▶ _Your task_: Beginning with the line that includes "1568x577 pixels." and ending with the last line, print the records exactly, leaving every picture out.

▶ _Stored data entries_:

[Start of Attachment]

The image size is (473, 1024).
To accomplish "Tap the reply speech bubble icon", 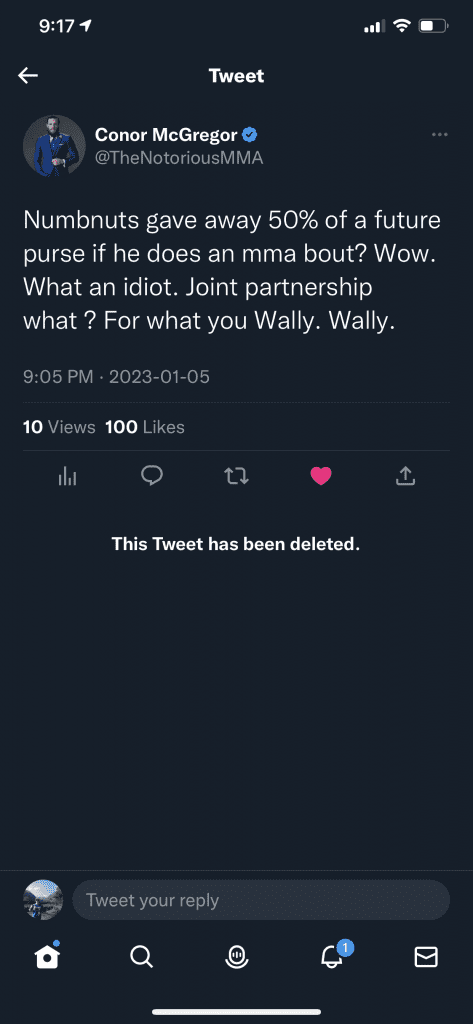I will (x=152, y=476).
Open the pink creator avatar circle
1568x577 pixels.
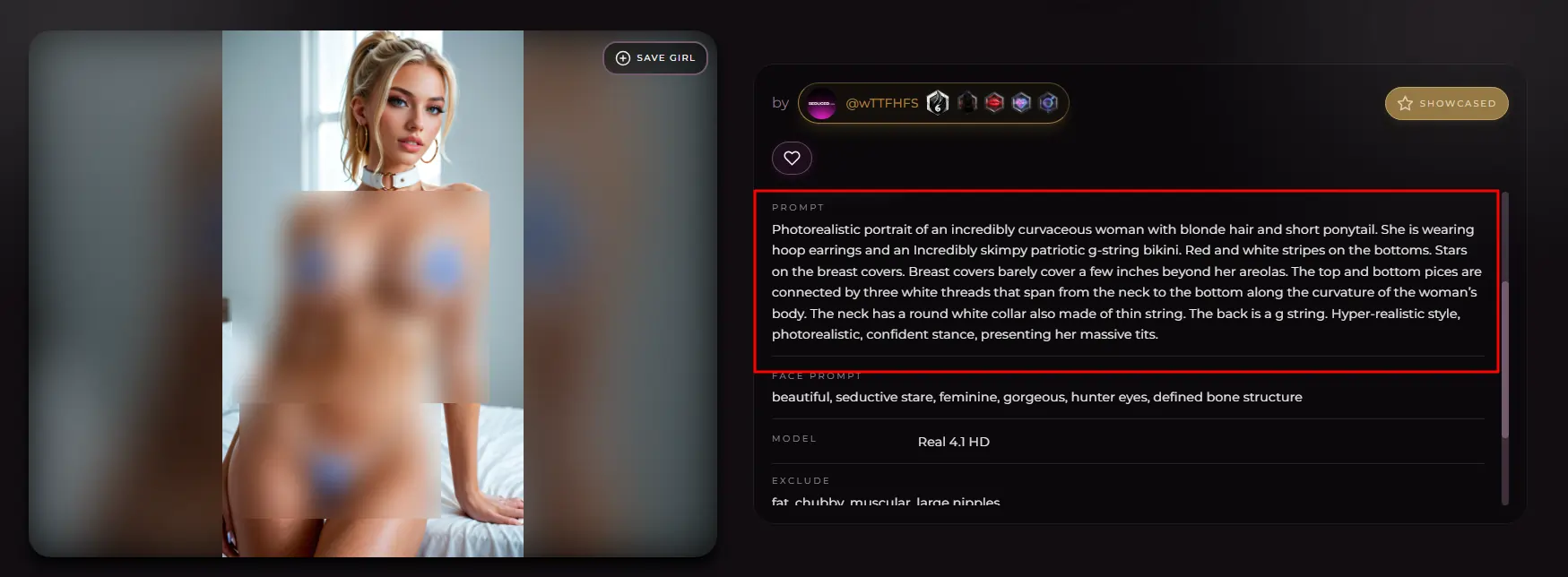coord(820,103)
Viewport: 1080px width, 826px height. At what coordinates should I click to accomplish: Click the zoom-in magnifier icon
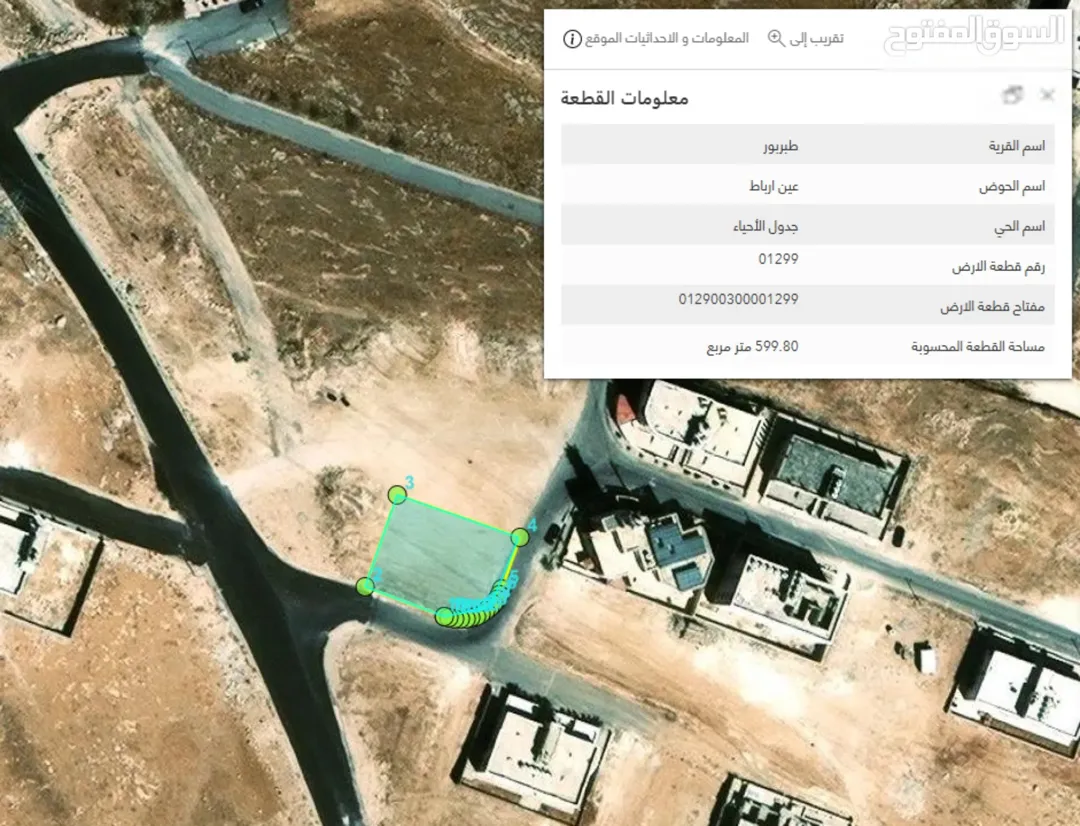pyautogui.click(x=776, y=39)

[End of Attachment]

▶ _Answer below_:
1568x577 pixels.
coord(820,103)
Viewport: 1080px width, 826px height. At what coordinates should I click to accomplish: Click the zoom-in magnifier icon
pyautogui.click(x=776, y=39)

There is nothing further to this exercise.